Police, emergency medics and firefighters rushed to Hudson Sq. at 1:50 p.m. Tuesday afternoon, responding to an apparent partial building collapse at the corner of Spring and Renwick Sts.
According to Fire Department Battalion 7 Chief Jay Jonas, one worker was injured when he fell from the second floor onto a pile of rubble. He was removed to St. Vincent’s Hospital and was reported in stable condition. Jonas said no one else was injured. The chief said provided that there were no irregularities with the demolition company, demolition of the building would continue and that there was no need for an emergency demolition. He said what was left of the two-story building, which at one point served as a volunteer-run 9/11 emergency relief center, was still stable.
Detective Madelyne Galindo, a Police spokesperson, said they had no report of the incident and that they don’t usually give out a person’s name in construction accidents unless the individual dies.
Vinnie Sano, the head of Sano Demolition, the company dismantling the building, said it was in fact not a collapse.
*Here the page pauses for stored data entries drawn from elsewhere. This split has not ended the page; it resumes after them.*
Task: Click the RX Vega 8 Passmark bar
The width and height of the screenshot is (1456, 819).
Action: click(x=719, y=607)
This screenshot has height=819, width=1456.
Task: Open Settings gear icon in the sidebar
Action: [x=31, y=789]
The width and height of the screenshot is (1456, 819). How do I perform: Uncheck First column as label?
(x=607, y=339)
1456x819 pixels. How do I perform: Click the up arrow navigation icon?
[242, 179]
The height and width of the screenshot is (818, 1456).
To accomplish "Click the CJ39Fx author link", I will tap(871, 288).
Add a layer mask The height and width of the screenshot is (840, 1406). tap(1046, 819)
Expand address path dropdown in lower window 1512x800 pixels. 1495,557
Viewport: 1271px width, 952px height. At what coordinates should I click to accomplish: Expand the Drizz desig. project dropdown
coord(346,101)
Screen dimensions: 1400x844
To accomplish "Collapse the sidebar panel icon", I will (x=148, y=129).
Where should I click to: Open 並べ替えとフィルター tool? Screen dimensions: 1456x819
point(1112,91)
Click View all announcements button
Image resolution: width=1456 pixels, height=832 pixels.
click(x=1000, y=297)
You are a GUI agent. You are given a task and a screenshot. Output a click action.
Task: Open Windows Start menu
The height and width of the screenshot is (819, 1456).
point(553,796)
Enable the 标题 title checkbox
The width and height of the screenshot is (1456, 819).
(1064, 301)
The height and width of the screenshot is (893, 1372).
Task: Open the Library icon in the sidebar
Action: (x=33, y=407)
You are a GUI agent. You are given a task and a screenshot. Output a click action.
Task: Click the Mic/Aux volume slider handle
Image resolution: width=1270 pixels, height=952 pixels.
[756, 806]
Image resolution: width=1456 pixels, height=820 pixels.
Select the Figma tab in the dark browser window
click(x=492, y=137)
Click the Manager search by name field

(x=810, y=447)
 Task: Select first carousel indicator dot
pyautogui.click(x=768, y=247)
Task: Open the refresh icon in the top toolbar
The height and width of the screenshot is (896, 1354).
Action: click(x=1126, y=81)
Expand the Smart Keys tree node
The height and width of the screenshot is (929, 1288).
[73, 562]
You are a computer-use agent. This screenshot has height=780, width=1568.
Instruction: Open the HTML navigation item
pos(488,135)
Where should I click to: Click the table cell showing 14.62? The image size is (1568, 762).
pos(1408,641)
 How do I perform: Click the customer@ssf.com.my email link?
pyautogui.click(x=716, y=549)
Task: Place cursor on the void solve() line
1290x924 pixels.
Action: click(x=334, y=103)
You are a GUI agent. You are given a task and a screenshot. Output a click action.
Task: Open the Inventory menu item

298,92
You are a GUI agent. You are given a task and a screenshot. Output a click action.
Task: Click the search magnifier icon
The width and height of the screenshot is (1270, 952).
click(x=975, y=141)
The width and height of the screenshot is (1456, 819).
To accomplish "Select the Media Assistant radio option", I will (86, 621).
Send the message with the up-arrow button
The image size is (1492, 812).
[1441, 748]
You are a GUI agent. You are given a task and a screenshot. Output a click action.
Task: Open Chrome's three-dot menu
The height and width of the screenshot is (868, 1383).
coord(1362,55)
Rather, the worker was swinging a sledgehammer to knock down some plaster, but lost his balance and fell 15 ft. through a hole he had just cut through wooden beams. Sano said there had been 10 workers at the site.
A man in an orange hardhat who identified himself as someone who will be “working on the construction” of a new building on the site, also said that it had been an accident, not a collapse. He said all the workers had been wearing hardhats and that everything had been regulation.
He said the new building will be 36,000 sq. ft., 11 stories tall, with 12, high-end condos and retail space on the first floor. He didn’t give the developer’s name.
“It’s going to be a beautiful building, just what they need down here,” he said.